WHAT TO WORK ON: Below is a block of entries; repeat exactly the lines starting at the line that contains "GST Services (49, 1840)" and ending at the line that contains "Trademark Objection (24, 2029)", both included.

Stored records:
══════════
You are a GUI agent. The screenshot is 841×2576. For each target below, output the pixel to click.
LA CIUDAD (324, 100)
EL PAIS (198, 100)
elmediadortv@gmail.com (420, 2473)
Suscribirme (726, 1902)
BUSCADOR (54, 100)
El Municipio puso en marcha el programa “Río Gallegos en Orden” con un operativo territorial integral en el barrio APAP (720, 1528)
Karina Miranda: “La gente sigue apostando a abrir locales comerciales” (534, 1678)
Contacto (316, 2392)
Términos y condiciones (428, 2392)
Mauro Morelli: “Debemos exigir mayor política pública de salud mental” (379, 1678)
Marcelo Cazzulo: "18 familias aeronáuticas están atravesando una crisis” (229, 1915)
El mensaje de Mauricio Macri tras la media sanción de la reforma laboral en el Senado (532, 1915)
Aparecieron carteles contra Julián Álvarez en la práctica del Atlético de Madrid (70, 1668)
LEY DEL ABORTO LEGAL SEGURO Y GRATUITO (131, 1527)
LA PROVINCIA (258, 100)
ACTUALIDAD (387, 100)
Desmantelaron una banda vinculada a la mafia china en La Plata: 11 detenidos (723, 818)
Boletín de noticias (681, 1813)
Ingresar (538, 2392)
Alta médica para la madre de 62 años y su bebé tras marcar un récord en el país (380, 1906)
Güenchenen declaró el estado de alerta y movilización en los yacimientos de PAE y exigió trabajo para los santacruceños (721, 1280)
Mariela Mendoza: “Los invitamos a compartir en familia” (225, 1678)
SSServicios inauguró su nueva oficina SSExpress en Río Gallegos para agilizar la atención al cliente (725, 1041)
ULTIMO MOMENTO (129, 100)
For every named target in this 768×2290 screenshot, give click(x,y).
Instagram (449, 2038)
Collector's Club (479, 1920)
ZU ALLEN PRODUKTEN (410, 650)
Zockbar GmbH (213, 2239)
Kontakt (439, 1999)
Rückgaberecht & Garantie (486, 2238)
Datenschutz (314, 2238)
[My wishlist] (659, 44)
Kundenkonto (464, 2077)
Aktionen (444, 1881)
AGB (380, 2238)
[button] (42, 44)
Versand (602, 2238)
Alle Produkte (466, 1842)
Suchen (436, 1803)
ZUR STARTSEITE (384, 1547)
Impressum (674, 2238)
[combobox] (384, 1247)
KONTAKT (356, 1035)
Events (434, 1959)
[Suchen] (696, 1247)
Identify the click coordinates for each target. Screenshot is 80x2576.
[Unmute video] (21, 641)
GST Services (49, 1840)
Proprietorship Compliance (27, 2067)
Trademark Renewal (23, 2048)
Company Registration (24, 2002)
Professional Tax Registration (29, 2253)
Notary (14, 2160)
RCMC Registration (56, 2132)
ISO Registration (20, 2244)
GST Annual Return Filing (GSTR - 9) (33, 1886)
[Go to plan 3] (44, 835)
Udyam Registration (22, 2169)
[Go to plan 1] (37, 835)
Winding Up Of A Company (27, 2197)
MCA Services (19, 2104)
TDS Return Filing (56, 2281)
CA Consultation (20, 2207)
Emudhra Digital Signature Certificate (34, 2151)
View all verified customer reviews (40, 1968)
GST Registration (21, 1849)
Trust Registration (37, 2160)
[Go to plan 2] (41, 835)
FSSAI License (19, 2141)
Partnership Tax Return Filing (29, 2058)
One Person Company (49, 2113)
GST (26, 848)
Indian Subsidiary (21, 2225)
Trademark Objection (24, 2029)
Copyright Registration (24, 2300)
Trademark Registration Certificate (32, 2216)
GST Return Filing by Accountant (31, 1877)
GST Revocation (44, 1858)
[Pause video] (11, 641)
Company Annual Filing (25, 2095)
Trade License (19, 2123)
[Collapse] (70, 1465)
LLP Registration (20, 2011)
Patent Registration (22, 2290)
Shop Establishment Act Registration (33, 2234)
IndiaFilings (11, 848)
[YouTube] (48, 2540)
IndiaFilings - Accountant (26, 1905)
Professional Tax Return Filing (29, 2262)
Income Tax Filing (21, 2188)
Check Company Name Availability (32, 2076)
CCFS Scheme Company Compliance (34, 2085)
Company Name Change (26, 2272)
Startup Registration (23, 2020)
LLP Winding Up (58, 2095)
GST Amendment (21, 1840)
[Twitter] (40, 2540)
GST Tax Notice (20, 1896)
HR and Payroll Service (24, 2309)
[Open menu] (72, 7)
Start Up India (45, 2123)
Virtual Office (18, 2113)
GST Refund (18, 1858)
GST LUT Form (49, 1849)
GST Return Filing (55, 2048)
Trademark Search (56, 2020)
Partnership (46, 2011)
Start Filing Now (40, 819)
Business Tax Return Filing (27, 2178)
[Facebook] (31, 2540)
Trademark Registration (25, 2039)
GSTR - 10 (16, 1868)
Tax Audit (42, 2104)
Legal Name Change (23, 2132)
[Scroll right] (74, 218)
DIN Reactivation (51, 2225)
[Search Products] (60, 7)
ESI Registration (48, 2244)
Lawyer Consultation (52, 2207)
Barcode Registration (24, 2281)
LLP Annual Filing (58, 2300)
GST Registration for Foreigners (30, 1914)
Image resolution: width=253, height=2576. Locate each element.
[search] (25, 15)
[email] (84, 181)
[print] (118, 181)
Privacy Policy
══════════
ANSWER TO THIS PROBLEM:
GST Services (49, 1840)
Proprietorship Compliance (27, 2067)
Trademark Renewal (23, 2048)
Company Registration (24, 2002)
Professional Tax Registration (29, 2253)
Notary (14, 2160)
RCMC Registration (56, 2132)
ISO Registration (20, 2244)
GST Annual Return Filing (GSTR - 9) (33, 1886)
[Go to plan 3] (44, 835)
Udyam Registration (22, 2169)
[Go to plan 1] (37, 835)
Winding Up Of A Company (27, 2197)
MCA Services (19, 2104)
TDS Return Filing (56, 2281)
CA Consultation (20, 2207)
Emudhra Digital Signature Certificate (34, 2151)
View all verified customer reviews (40, 1968)
GST Registration (21, 1849)
Trust Registration (37, 2160)
[Go to plan 2] (41, 835)
FSSAI License (19, 2141)
Partnership Tax Return Filing (29, 2058)
One Person Company (49, 2113)
GST (26, 848)
Indian Subsidiary (21, 2225)
Trademark Objection (24, 2029)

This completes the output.